I don’t have all the answers but I do have a clue as to how to transition to a more holistic view of resolutions in general. While setting individual goals is important, so is building your self-kindness muscles when life inevitably throws a monkey wrench into your plans. Without factoring in grace and self-compassion, we’re doomed to a vicious cycle of failure and self-loathing.
The key is to build into your goals some well-deserved wriggle room for life’s inevitable challenges. My exercise resolution went off the rails because although well meaning, lacked any flexibility. Anything less than three times a week worth of exercise, and in the morning to boot I considered a complete failure. When you fail, it’s that much harder to get back on track even though logically exercising two times a week is better than not having exercised at all.
These perfectionist tendencies can make or break any resolution as sometimes it’s easier to procrastinate or just skip whatever you were hoping to do in the first place rather than not complete it to the most exacting (and unrealistic) standards. So what should you do instead? Like I said, build in some wriggle room into your resolutions and life in general. If eating healthier is one of your goals for 2018, write down some ways that you will achieve that such as not buying any soda, or including at least one serving of vegetables or fruit at every meal.
Once you have established what your goals are, and what you would consider as having achieved them; write down some if/then statements for both achieving those goals on a weekly or monthly basis and for when life happens and you fall a little short. For example, if I exercise for 30 minutes, 5 days a week then I will purchase a cute new workout outfit every month. If I skip breakfast instead of eating a healthy meal to start the day, then I will eat a piece of fruit later instead of gorging on a bagel.

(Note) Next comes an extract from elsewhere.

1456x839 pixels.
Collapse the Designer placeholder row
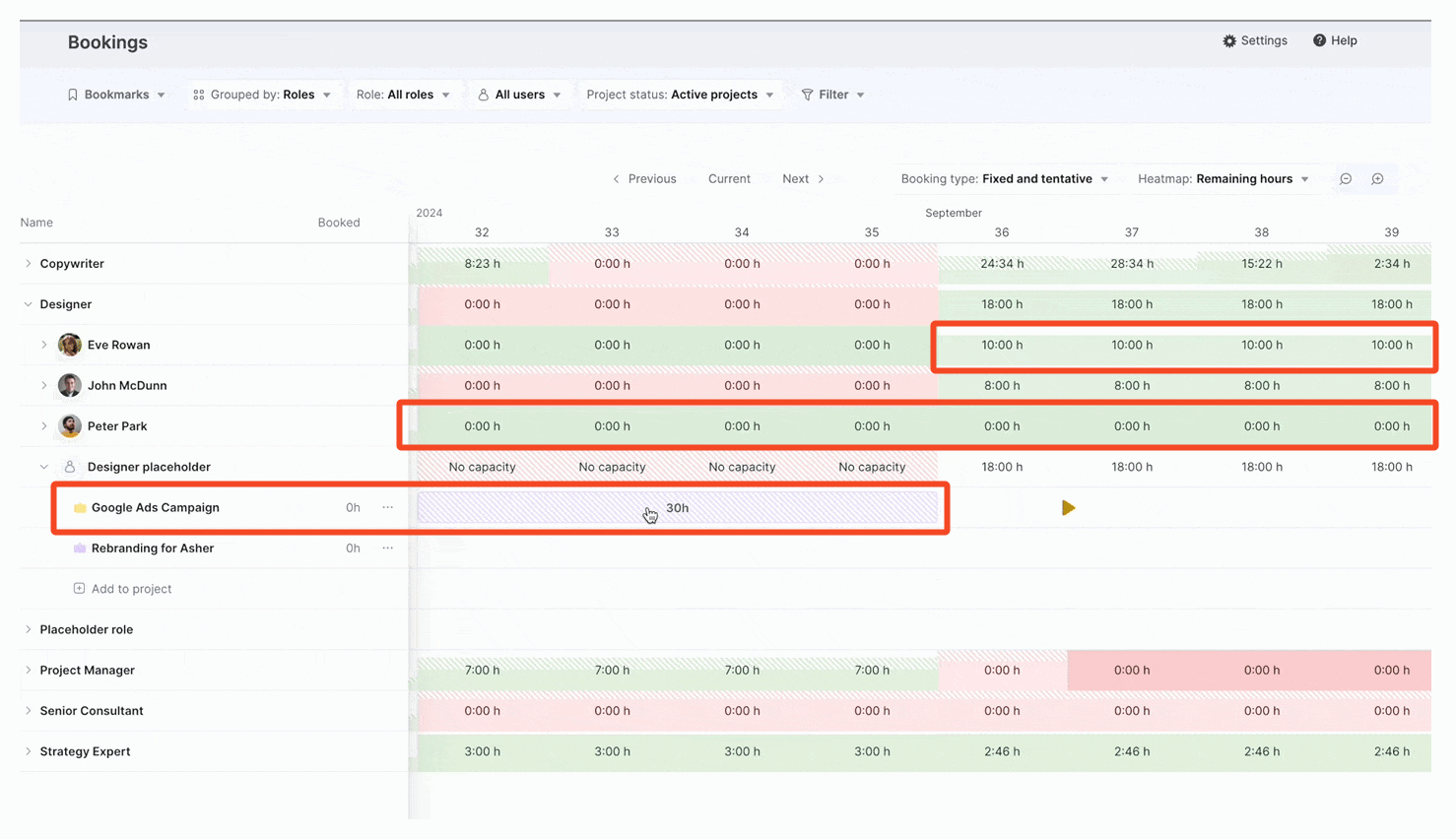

Literally writing these statements down increases the likelihood that you will succeed at reaching your goals, and also offers your psyche a self-esteem boost when you just need that extra hour of sleep and skip your morning workout. Creating if/then statements also eliminates the possible shame and guilt of falling off the wagon because you have created a plan B for precisely those situations. There’s less reason to beat yourself up over sitting on the couch for three hours watching TV if you know that the next day you’re going to skip the Netflix marathon and go for an extra-long walk around your neighborhood.
The combinations of if/then statements are essentially endless, and should be tailored to your personality and personal motivations for maximum benefit. Like those sticker charts when we were kids, except the potential outcomes are much better than a five dollar allowance.
Finally, consider sharing your New Year’s resolution with the people around you. Having accountability is a very powerful tool to achieve your goals. I posted my if/then statements on the fridge one year and it truly helped to have my husband periodically ask me whether I had done any journal writing like planned.